Getting the Business from BizRadio

May 26, 2011

On May 20, 2011, in Securities And Exchange Commission v. David Gordon Wallace, Jr. And Costa Bajjali (SD Texas, 11-CV-1932, May 20, 2011), the SEC filed a Complaint seeking civil money penalties and a permanent injunction from future violations of federal securities laws.

NOTE: The allegations in the Complaint are merely accusations and Defendants are presumed innocent unless and until proven guilty in a court of law.

SIDE BAR: This suit is a related case to:


On Nov. 13, 2009, the SEC sued Albert Fase Kaleta and his company, Kaleta Capital Management, Inc. (KCM), in the United States District Court in Houston, Texas.
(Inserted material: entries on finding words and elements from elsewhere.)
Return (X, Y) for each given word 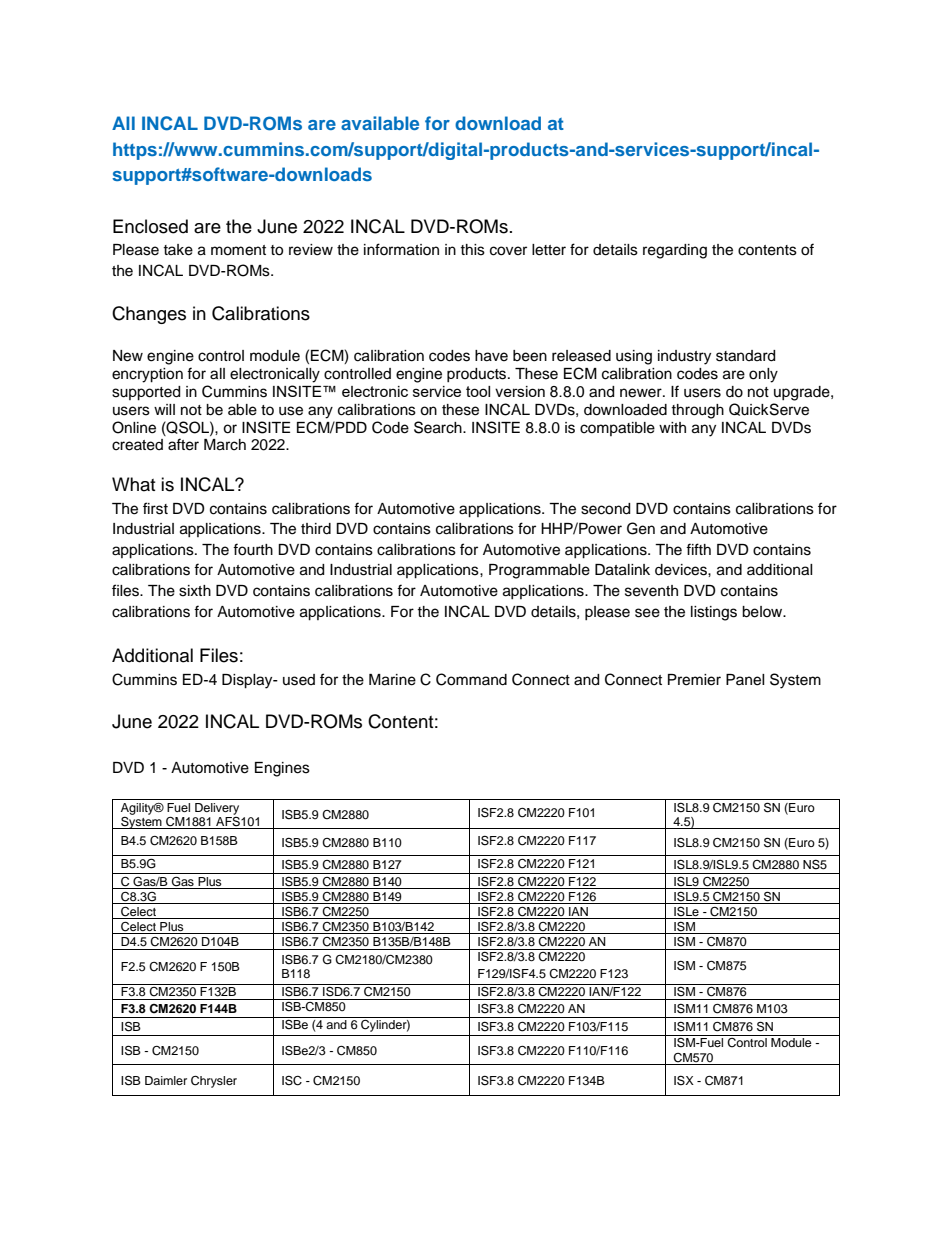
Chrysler (214, 1082)
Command (471, 679)
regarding (675, 251)
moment (238, 250)
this (472, 250)
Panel (745, 680)
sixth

The SEC alleged that Kaleta and KCM defrauded investors in the offer and sale of KCM-issued promissory notes in an offering that raised $10 million from approximately 50 investors.

Additionally, the SEC sued two other entities as Relief Defendants ,solely for the purposes of equitable relief.: 

  • Business Radio Network, L.P. d/b/a BizRadio (BizRadio) ;and
  • Daniel Frishberg Financial Services, Inc. (d/b/a DFFS Capital Management, Inc.) (DFFS)
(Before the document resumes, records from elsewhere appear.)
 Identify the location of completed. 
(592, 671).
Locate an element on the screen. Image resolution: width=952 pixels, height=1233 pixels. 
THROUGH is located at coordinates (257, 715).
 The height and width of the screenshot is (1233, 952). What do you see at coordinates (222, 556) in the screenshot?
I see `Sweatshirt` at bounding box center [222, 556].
The SEC alleged that Kaleta lied to investors about the intended uses of offering proceeds; for example, he took approximately $1.5 million of the offering proceeds to pay personal expenses.


Without admitting or denying the allegations, Kaleta and KCM consented to permanent injunctions against future violations of the antifraud provisions, as well as an order appointing a receiver. The Court will determine the amount of disgorgement and civil penalty that will be assessed against Kaleta and KCM.
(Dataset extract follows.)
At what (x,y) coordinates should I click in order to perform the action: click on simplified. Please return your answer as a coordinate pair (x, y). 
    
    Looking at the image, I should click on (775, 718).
Daniel Sholom Frishberg, 65, a resident of Houston, Texas, was:

  • CEO and a 56%  owner of the DFFS, an SEC-registered Investment Adviser.; and
  • CEO and president of BizRadio, a limited partnership that invested in radio stations dedicated to business and market talk shows.

Frishberg consented to:

  • entry of a permanent injunction ;
  • payment of a $65,000 civil penalty; and
  • institution of follow-on administrative proceedings that will bar him from association with an investment adviser.

Wallace and Bajjali

The SEC alleges that beginning in 2006, Wallace, now 49, and Bajjali, now 45, entered into an agreement with a Houston investment-adviser firm (although not named in the Wallace and Bajjali Complaint, the firm appears to be DFFS) ("Investment Adviser") under which the Investment Adviser could recommend to its clients securities investments in the Wallace-Bajjali Fund and the Opportunity Fund, both controlled by Wallace and Bajjali.

Wallace-Bajjali Fund

From November 28, 2006, through December 31, 2007, the Wallace-Bajjali Fund raised money (mostly from clients of the Investment Adviser) through the sales efforts of Wallace and Bajjali and the recommendations of the Investment Adviser. In undertaking the offering, Wallace and Bajjali distributed a private-placement memorandum ("PPM") containing information for investors about the Wallace-Bajjali Fund securities offering. The PPM said the Wallace-Bajjali Fund would invest no more than 33% of the offering proceeds in any one business.

By May 2007, approximately $16 million had been raised, of which more than $6.5 million (over 40% of the raised funds) was invested BizRadio, which the Complaint characterizes as "a financially precarious Houston-based media company controlled by an Investment Adviser officer."

Opportunity Fund

At the end of 2007, Wallace, Bajjali, and others created the Opportunity Fund, primarily to invest in real estate projects. Wallace and Bajjali marketed the Opportunity Fund through the Investment Adviser exclusively to Investment Adviser clients and the fund's PPM, limited investment in any one business to 20% of the Opportunity Fund offering proceeds (which ratio had to be in place at the time of closing pursuant to the PPM).

When the Opportunity Fund closed in December 2008, it had raised approximately $7 million, of which about $4 million (about 57%) was invested in BizRadio.

The Complaint alleges that Defendants Wallace and Bajjali should have taken steps to ensure the Funds  invested within the limits provided in the PPMs. These limits signified a certain level of diversification, such that the Funds' risk of loss from any single investment would be minimized. Because the Funds exceeded the investment limits in BizRadio, investors were forced to take on much greater investment risk than Wallace and Bajjali disclosed in the PPMs.

Without admitting or denying SEC's allegations, Wallace and Bajjali each consented to the entry of a permanent injunction and to pay a $60,000 civil penalty.